By Bill Fotsch
If you have read the three previous posts, you know the importance of a clearly understood, common goal. You have done the homework, involved your employees, managers, financials and customers in determining the right definition of winning for your business right now. So what’s next?
The answer is this: it’s time to drive results, engaging everyone in the organization. A great starting point is to develop a scoreboard and an incentive plan.
The scoreboard should make it clear how the company is doing overall. It should also highlight the key drivers of success that employees can influence. Let’s discuss some examples.
- At AAMCOM, a telecom service company, the winning performance metric is revenue per paid hour. AAMCOM employees forecast revenue and paid hours for the next 2-3 months, so they can see what is coming down the pike. They update their forecast every week for everyone to see, and people learn client by client when revenue is moving up or moving down. Each week they discuss efficiency improvements, new sources of clients, increases in repeat revenue, and so on. Everyone learns each week.

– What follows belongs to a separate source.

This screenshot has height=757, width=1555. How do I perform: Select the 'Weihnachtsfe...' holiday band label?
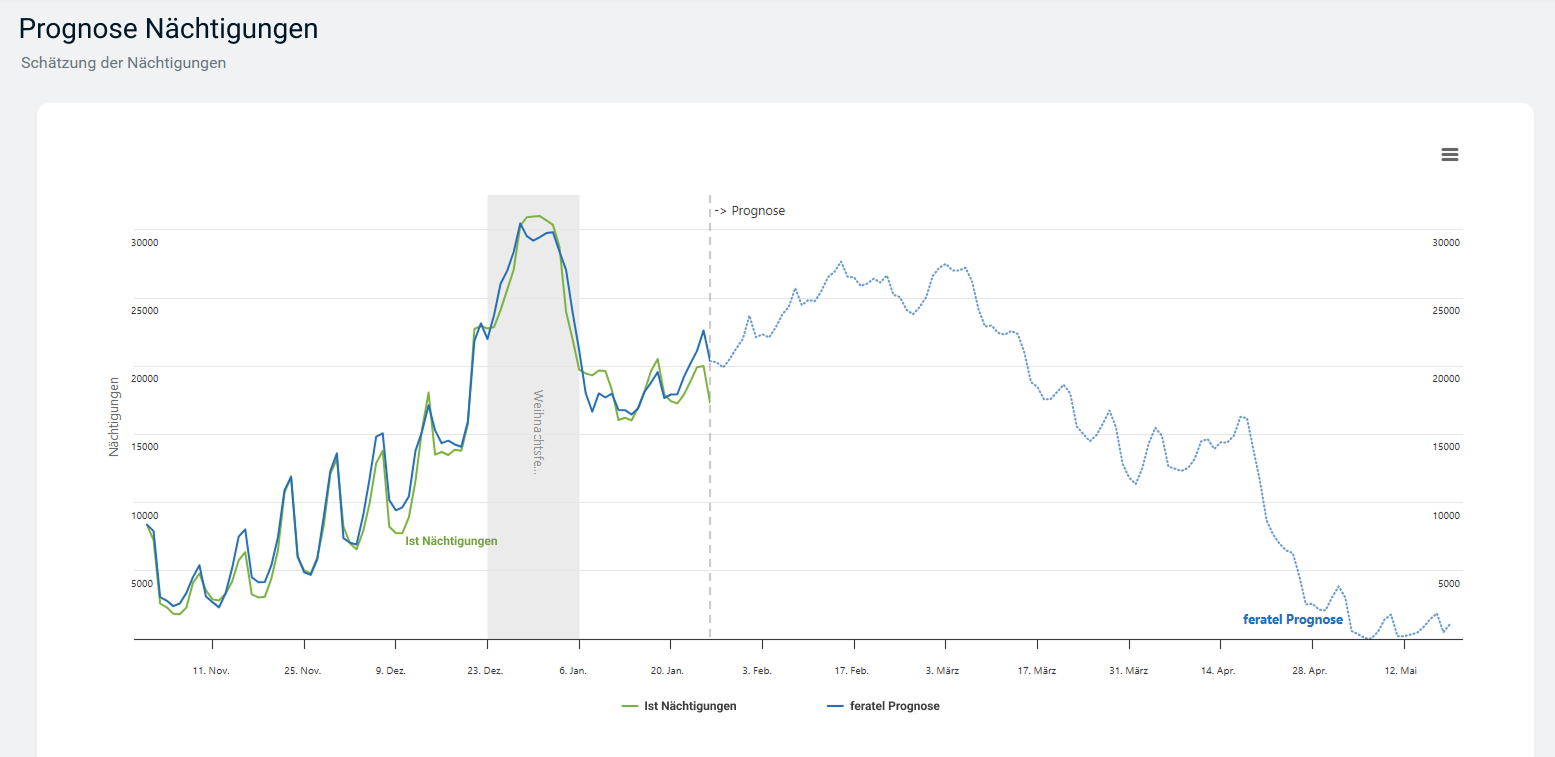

- At Gourmet Events Hawaii, the winning performance metric is gross profit. Employees there realize that they win or lose with each event. So they track every event to see how they are doing and how it contributes to the whole. They look at the profit margins of different events and focus their sales efforts accordingly. And since they just got started, they ask every employee what he or she individually can do to improve gross margin and thus the likelihood of better performance.
- At One Week Bath, a remodeler based in Los Angeles, the winning performance metric is net profit. In this case the scoreboard is more complex. These employees have to track and forecast each job; they also must track backlog and operating expense. They make it manageable by breaking down the responsibilities. The scoreboard lets everyone see how they contribute to the whole. (This company’s progress is particularly satisfying for me, since One Week Bath is one of the few coaching clients I have invested in.)
Once you have defined winning and have created a scoreboard that tracks and forecasts the key numbers, it’s important to share whatever incremental wealth you and your employees generate. I am a big fan of team-based annual incentive plans, plans that get reassessed as part of the yearly planning process. This sets up a natural quarterly progress review, focusing on what is working, what isn’t and what needs to be focused on. If sales are below plan, for example, what are the key reasons? What should we do about that? If margins are higher than expected, why is that—and how can we capitalize on the trend?
Be sure to celebrate wins along the way. Share the losses and discuss what can be learned from them. And if you come across a really powerful insight, please share it with us. That’s how we continue to grow in our understanding, refine our methodology, and win our own game.